Passage shown →
◇ ◇ ◇
SoftBank to buy 8% stake in Nvidia, seals Arm sale to Nvidia

SoftBank Group revealed on Monday that it has agreed to sell chip designer Arm to Nvidia in a deal valued at $40 billion and buy 8 percent stake in Nvidia.
SoftBank JapanNvidia will pay SoftBank $21.5 billion in shares and $12 billion in cash, including $2 billion on signing. The deal, which was reported by The Wall Street Journal earlier, will see SoftBank and the $100 billion Vision Fund, which has a 25 percent stake in Arm, take a stake in Nvidia of between 6.7 percent and 8.1 percent.

SoftBank could also be paid an additional $5 billion in cash or shares depending on the chip designer’s business performance, with Arm employees to be paid $1.5 billion in Nvidia shares.

SoftBank purchased the British chip technology firm Arm for $32 billion four years ago. SoftBank CEO Masayoshi Son has lionised the potential of Arm but is slashing his stakes in major assets to raise cash.

Arm will remain headquartered in Cambridge. Arm build an AI research facility, supporting developments in healthcare, life sciences, robotics, self-driving cars and other fields, said Simon Segars, CEO of Arm.

As part of NVIDIA, Arm will continue to operate its open-licensing model while maintaining the global customer neutrality that has been foundational to its success, with 180 billion chips shipped to-date by its licensees. Arm partners will benefit from both companies’ offerings, including NVIDIA’s innovations.

SoftBank executives, frustrated at the group’s share performance, have held early stage talks about taking the Japanese technology group private, a source told Reuters. Those talks could gain momentum following the Arm sale.

The deal, which is subject to regulatory approvals including in Britain, the United States and China, will alter the semiconductor landscape by putting a long-neutral technology vendor to Apple and others under the control of a single player, Reuters reported.
◇ ◇ ◇
The data →
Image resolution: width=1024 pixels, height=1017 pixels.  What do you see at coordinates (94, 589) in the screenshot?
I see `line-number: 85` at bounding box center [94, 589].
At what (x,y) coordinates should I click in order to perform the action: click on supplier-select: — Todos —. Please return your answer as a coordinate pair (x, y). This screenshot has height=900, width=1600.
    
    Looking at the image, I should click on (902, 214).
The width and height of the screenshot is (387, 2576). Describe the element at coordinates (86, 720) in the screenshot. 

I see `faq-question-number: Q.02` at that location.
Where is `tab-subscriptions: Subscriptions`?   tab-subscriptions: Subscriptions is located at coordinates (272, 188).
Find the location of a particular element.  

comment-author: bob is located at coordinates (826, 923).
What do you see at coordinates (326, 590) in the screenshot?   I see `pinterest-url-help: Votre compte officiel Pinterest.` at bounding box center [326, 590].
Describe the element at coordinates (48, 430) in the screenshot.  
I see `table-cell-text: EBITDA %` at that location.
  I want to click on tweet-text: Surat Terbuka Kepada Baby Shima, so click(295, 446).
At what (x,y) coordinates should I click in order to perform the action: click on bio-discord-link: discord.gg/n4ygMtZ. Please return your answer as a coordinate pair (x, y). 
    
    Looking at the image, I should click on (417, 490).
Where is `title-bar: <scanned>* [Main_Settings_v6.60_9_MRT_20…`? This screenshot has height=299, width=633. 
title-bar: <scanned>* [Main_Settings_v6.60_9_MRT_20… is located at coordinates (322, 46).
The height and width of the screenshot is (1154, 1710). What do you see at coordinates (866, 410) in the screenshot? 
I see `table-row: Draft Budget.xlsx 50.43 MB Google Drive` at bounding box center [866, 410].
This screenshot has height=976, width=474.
◇ ◇ ◇
Check your understanding →
(A) In the article on SoftBank's sale of Arm to Nvidia, list the fields in which the AI research facility will support developments.
(B) For each statement, say whether the Arm sale article agrees, and quote the words that decide it.
(i) SoftBank bought Arm for $32 billion four years ago.
(ii) Arm will move its headquarters out of Cambridge.
(iii) Arm employees will be paid in cash.
(C) Answer from the SoftBank–Nvidia article:
(i) How much cash will Nvidia pay SoftBank, and how much of it comes on signing?
(ii) Who is the CEO of Arm?
(iii) How many chips have Arm's licensees shipped to date?
Answer from the text alone.

Results →
(A) Healthcare, life sciences, robotics and self-driving cars.

(B)
(i) Yes: "SoftBank purchased the British chip technology firm Arm for $32 billion four years ago."
(ii) No: "Arm will remain headquartered in Cambridge."
(iii) No: "with Arm employees to be paid $1.5 billion in Nvidia shares."

(C)
(i) $12 billion in cash, including $2 billion on signing.
(ii) Simon Segars.
(iii) 180 billion.